A common misconception is that you can build a system that is Consistent, Available, and Partition-Tolerant — just not all the time. That framing is wrong. During a partition, you must choose between C and A. A system claiming to be CA either doesn't handle partitions (it stops working entirely) or it quietly sacrifices one guarantee without admitting it.

Consider two nodes, N1 and N2, with a network cut between them. A write arrives at N1. N2 cannot know about this write because messages are dropped. A client now reads from N2. If N2 returns a response — even old data — the system is Available but not Consistent. If N2 refuses to respond until it can contact N1, the system is Consistent but not Available. There is no third path. Gilbert and Lynch proved this in 2002: any protocol that guarantees both C and A during an asynchronous partition would require synchronous communication, which is impossible when the network is down.
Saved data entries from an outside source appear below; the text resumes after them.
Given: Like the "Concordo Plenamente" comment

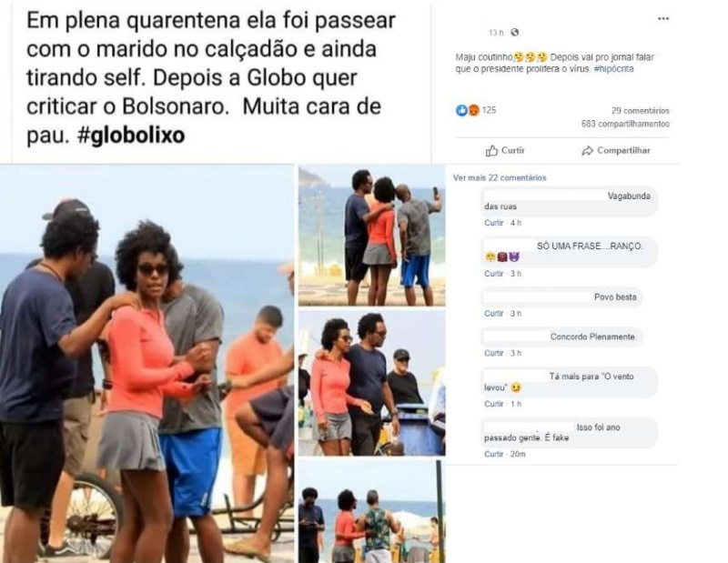Looking at the screenshot, I should (493, 353).
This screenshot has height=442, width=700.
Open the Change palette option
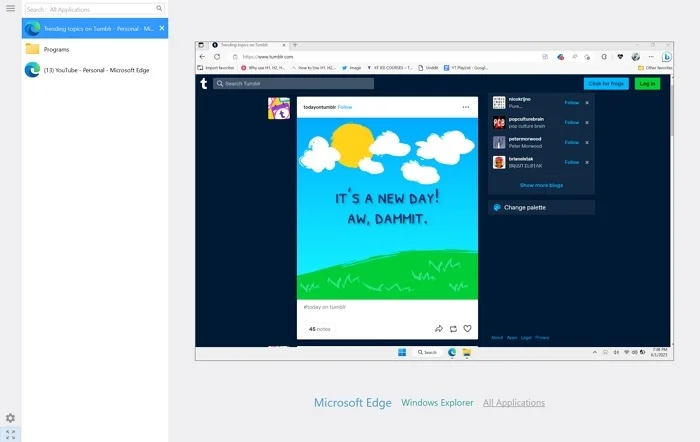(x=525, y=207)
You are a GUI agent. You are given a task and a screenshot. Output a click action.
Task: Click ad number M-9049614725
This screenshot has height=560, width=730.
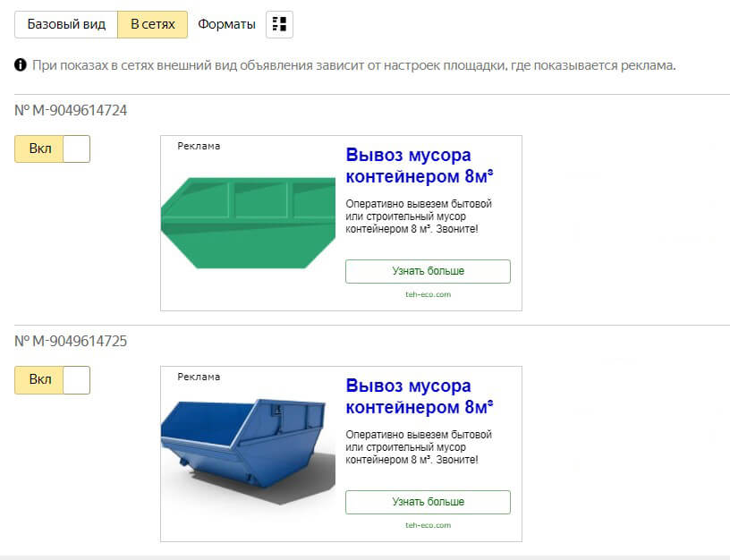tap(71, 341)
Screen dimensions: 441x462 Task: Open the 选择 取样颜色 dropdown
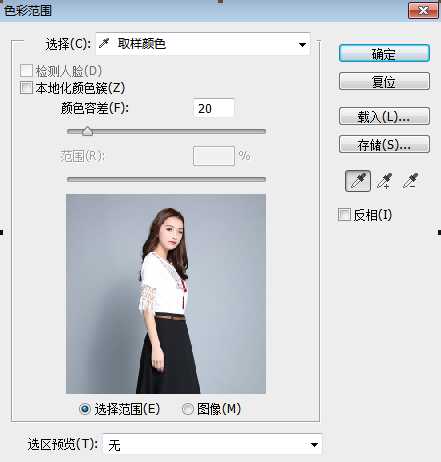203,44
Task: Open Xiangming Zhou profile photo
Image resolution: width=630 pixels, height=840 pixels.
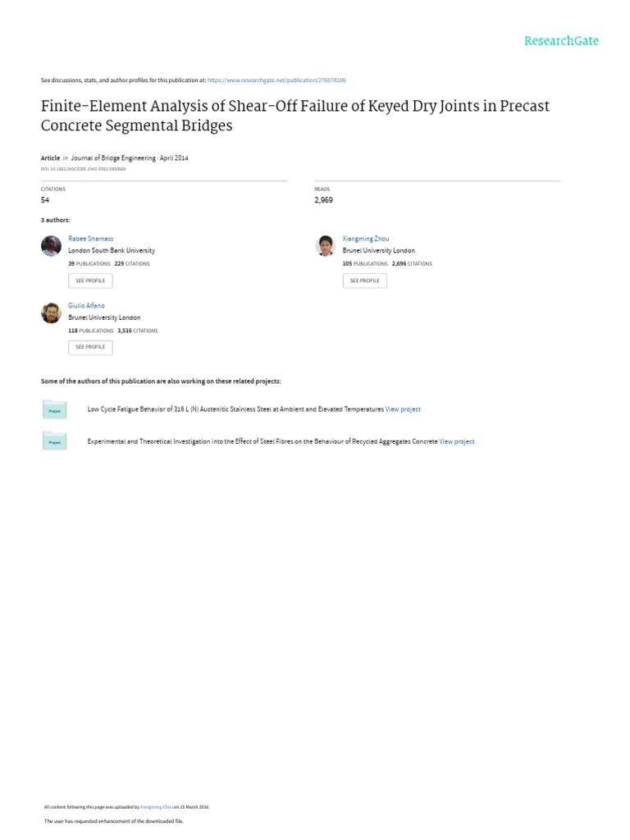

Now, a nuance worth addressing for senior engineers: what about single-datacenter systems with synchronous replication? A PostgreSQL primary with a synchronous standby in the same datacenter is effectively both Consistent and Available — in practice, because the probability of a true network partition within a single well-managed DC is extremely low. But it is not Partition Tolerant by design. A datacenter-level failure takes both nodes down simultaneously. You haven't escaped CAP; you've placed your bet that partitions within a single DC won't happen. That bet is usually correct — until the day it isn't. Single-DC synchronous replication is a practical approximation of CA, not a proof that CA is achievable. The moment you span datacenters or availability zones, the network partition becomes a real and frequent event, and the CA approximation collapses.

This is why 'CA' vendors in a distributed context are almost always misusing terminology. What they usually mean is: 'our system prioritises consistency and availability in normal operation, and we stop serving during partitions.' That's a CP system that admits to becoming unavailable under failure. Calling it CA is marketing, not engineering.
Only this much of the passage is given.